Dr. Adler lost his wife Betty some five years ago after her own long illness.  I thought to myself, then shared with a few of my coworkers that he truly lived until he died.  He was found by his daughter in his exercise room at home.  That seems a fitting ephitat for such a vibrant, bon vivant as Dr. Federico Adler.

Now, I'm given to some flights of what some may consider impossible, outlandish or just plain kooky.  But I think Dr. Adler's passing set of some series of strange events in orthopedic surgery today.  One of our scheduler's had an episode of syncope - probably a result of a low then high-spiking blood sugar.  She went home early.  Then one of the doctors called up to his medical assistant to see if she knew "what the hell is going on in clinic today?"  Turns out, one of Dr. Archie Heddings's patients - a man who would turn 99 tomorrow, coded and died on a treatment table in our cast room just as he was about to have some sutures removed.  He was there, coughed a few times, and then he was gone.  Poor Dr. Heddings, who is another great example of kindness and compassion was completely undone.  He called the department administrator to find out what to do with this poor man's body.  It's orthopedics - not brain surgery.  We've never lost a patient in the clinic.

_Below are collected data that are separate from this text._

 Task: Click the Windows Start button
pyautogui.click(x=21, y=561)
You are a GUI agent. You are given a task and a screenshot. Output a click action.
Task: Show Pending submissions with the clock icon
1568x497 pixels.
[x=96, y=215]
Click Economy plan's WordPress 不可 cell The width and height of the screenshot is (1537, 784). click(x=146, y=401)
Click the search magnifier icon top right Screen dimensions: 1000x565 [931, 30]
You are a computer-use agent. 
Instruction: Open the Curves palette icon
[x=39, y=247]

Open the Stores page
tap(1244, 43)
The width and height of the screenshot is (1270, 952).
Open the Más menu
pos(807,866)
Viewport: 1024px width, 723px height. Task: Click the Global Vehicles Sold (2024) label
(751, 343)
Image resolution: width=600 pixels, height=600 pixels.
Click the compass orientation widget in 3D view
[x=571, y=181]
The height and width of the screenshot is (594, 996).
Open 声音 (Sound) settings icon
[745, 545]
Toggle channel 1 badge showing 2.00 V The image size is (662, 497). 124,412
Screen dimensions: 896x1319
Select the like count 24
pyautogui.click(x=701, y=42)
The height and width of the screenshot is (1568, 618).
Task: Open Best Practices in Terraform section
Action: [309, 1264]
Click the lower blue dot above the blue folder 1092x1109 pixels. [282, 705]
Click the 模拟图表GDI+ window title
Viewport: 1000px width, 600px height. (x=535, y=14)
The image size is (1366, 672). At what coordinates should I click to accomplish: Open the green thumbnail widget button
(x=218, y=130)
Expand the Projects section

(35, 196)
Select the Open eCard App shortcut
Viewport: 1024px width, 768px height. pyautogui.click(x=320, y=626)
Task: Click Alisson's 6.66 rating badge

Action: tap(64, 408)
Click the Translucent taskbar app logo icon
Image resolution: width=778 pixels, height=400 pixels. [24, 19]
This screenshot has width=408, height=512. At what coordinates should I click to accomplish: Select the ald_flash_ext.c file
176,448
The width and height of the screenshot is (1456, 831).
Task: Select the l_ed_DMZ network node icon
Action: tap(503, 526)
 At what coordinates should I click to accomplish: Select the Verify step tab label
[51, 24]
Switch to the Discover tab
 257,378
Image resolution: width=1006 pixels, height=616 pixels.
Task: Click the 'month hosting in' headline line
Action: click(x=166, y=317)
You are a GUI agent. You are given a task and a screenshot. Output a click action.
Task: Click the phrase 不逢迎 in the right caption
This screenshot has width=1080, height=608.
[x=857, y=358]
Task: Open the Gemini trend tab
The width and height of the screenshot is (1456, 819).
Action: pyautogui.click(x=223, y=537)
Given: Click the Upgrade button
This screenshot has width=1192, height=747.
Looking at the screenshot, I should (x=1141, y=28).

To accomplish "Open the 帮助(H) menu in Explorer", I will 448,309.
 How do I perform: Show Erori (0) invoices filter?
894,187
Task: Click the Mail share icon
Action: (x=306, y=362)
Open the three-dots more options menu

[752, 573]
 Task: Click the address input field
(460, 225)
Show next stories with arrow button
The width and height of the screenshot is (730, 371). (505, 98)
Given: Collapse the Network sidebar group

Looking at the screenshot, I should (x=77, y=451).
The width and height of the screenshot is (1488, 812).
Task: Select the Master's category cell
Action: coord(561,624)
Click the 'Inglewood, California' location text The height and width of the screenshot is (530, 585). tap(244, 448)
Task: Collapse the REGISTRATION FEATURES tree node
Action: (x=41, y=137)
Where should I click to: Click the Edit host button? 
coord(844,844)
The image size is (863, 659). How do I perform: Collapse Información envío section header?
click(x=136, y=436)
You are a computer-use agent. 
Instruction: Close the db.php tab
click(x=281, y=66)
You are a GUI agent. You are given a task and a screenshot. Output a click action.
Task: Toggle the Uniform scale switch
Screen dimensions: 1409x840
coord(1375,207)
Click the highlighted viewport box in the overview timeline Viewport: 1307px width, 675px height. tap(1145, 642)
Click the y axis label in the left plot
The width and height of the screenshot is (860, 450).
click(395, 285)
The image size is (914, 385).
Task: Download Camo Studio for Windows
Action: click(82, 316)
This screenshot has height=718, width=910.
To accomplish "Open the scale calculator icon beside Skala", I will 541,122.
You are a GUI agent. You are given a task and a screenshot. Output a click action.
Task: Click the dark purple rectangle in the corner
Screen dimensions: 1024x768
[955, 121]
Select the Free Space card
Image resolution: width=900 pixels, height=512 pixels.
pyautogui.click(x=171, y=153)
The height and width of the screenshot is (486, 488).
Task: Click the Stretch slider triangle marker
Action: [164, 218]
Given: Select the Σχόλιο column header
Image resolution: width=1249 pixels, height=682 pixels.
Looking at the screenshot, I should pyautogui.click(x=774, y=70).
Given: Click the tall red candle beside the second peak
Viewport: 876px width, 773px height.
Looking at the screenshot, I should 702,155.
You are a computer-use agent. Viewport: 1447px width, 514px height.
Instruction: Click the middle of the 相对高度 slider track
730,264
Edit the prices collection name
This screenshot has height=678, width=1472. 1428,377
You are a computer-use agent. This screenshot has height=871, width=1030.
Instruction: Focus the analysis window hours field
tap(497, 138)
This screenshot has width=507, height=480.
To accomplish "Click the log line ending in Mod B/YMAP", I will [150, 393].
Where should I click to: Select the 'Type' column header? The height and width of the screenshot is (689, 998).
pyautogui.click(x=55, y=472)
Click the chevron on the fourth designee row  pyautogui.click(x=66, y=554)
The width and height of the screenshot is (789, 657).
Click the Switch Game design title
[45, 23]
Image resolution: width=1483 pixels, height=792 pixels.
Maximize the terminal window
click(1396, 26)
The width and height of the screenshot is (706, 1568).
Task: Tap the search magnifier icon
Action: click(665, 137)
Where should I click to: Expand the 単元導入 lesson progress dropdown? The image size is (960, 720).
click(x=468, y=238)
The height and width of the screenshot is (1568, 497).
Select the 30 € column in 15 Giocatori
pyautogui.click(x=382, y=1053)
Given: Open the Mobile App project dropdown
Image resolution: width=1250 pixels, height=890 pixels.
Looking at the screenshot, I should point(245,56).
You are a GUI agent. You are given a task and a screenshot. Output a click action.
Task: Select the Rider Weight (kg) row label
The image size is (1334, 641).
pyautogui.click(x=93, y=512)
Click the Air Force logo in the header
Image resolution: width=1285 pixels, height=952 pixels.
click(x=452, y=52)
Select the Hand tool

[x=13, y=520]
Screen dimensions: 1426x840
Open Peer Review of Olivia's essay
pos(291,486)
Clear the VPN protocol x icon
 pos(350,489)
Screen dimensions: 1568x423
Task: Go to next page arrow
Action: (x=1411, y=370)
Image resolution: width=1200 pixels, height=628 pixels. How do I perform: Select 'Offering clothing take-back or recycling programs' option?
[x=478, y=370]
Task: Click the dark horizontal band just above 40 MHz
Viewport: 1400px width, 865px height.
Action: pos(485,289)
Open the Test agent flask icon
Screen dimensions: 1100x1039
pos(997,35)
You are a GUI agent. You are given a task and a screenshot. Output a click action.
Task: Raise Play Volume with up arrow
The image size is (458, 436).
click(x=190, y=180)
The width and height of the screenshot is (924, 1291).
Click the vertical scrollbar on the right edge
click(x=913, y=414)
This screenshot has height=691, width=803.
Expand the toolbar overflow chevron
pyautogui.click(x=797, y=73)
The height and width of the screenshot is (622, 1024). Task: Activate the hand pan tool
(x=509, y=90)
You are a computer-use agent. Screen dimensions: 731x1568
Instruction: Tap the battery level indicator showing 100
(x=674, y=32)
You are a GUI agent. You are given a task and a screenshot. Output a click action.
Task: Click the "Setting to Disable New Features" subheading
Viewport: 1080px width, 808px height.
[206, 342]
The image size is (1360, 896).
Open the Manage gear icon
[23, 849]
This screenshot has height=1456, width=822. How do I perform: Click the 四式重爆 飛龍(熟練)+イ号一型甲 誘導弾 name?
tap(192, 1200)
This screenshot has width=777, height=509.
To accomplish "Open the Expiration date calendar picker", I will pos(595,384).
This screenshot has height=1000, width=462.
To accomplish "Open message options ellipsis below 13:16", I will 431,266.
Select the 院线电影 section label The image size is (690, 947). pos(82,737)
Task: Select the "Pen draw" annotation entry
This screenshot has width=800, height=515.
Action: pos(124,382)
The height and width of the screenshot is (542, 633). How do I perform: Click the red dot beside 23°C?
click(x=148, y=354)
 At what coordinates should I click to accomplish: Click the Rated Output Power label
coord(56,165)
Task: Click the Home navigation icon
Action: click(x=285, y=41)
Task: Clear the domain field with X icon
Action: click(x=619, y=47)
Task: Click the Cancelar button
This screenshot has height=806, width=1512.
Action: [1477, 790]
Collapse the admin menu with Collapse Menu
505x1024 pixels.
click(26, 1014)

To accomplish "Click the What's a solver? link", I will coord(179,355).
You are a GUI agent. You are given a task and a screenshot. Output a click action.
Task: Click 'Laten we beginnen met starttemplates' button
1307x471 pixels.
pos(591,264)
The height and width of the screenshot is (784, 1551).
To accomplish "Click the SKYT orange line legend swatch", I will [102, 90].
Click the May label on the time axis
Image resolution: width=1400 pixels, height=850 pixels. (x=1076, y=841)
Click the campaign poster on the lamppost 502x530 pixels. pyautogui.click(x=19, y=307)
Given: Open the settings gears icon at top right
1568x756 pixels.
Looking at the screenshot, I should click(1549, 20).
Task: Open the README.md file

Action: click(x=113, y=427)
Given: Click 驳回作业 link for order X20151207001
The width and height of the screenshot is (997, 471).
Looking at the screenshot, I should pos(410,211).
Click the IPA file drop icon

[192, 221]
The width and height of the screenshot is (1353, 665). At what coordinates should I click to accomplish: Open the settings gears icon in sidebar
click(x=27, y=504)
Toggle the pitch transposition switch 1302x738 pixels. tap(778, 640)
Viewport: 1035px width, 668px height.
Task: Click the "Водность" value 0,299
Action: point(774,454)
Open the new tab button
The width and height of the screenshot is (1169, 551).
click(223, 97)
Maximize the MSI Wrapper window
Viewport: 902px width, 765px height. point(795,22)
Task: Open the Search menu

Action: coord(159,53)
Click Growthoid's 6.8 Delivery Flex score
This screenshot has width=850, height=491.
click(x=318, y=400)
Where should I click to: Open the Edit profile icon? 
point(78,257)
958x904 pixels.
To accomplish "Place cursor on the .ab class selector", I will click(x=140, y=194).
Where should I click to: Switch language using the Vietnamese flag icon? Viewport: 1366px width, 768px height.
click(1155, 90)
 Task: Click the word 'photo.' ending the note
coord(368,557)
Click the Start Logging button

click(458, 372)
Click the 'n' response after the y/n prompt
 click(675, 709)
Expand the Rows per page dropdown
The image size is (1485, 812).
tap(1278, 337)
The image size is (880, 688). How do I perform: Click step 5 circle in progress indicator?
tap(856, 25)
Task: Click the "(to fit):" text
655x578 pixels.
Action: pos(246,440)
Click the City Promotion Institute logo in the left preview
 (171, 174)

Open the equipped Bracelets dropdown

As it turns out, Dr. Hedding's medical assistant, Kylie, rolled and badly sprained her ankle as she tried to locate and return with a crash cart in an attempt to revive the centurian patient.  She's apparently out of commission for a few days while her ankle heals.

It was a strange and rough day in the Department of Orthopedic Surgery at the University of Kansas Medical Center.  I'm not the only one who came away with a disturbing sense of ... something.  It was an unsettling day for all and at the end of it, as I tried to convert a few Word documents into PDF files, the entire folder I was working in vanished.  I know how to look for "lost" work that inadvertantly gets moved into another nearby folder, or accidentally trashed.  But this entire folder of six documents was just ... gone.

At that point it became clear the prudent course of action was to go home - safely and slowly - and spend a quiet evening with my dogs, my crocheting and perhaps some television.  I've also got some prayer and meditation time planned as I bid good-night to this crazy, sad and yet somehow interesting day.

Dr. Adler - you were an amazing man who lived your beliefs and convictions.  Surely you rest tonight in the arms of the Creator along with beloved Betty.  Rest well good doctor, you've earned your peace and we're all much better off having known you.